#### [Source text]
+++

After the revolution, her husband demanded that they visit his family in Tehran. Dr. Bozorg Sayyed Mahmoody promised his wife they would visit for only two weeks. But once there, he took her passport, beat her, and told her they would never leave. Her appeals to the Swiss embassy proved fruitless; her home country was powerless to help her.[3]  Fearing for her child’s safety and her own life, Betty Mahmoody smuggled her daughter through the icy mountains of northwestern Iran to escape into Turkey and freedom.

 Not Without My Daughter (St. Martin’s Press, 1987) made Mahmoody an international feminist icon, poster girl for women’s liberation from oppressive and notably religious patriarchal abuse. On the surface, this is one woman’s inspiring story of having survived domestic violence against all odds. But the book and its movie adaptation (1991) also fed American biases against Muslims and Islam: portraying her husband, his family, Iranians, and all Muslims as dirty, dangerous, violent, and especially abusive of “their” women.

+++

#### [Source material]
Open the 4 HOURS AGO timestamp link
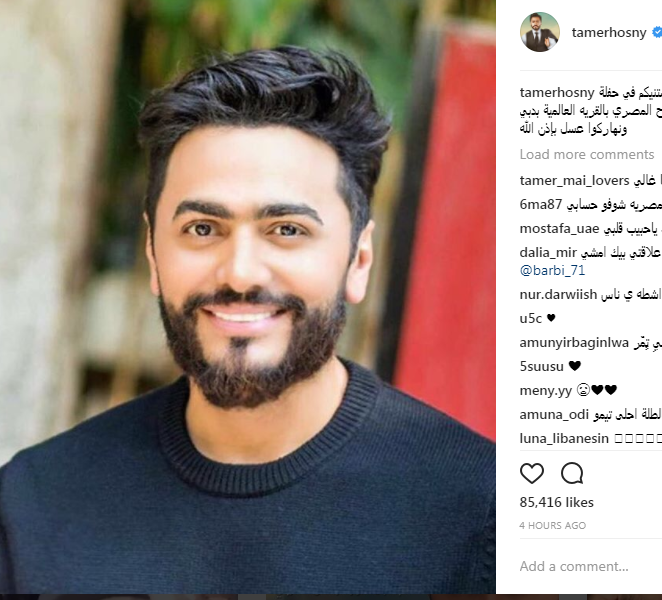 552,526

+++

Update the Betty Mahmoody passage from "After the revolution, her" up to and including "Turkey and freedom.", changing "Swiss embassy" to "Swiss consulate".

#### [Reply to the exercise]
After the revolution, her husband demanded that they visit his family in Tehran. Dr. Bozorg Sayyed Mahmoody promised his wife they would visit for only two weeks. But once there, he took her passport, beat her, and told her they would never leave. Her appeals to the Swiss consulate proved fruitless; her home country was powerless to help her.[3]  Fearing for her child’s safety and her own life, Betty Mahmoody smuggled her daughter through the icy mountains of northwestern Iran to escape into Turkey and freedom.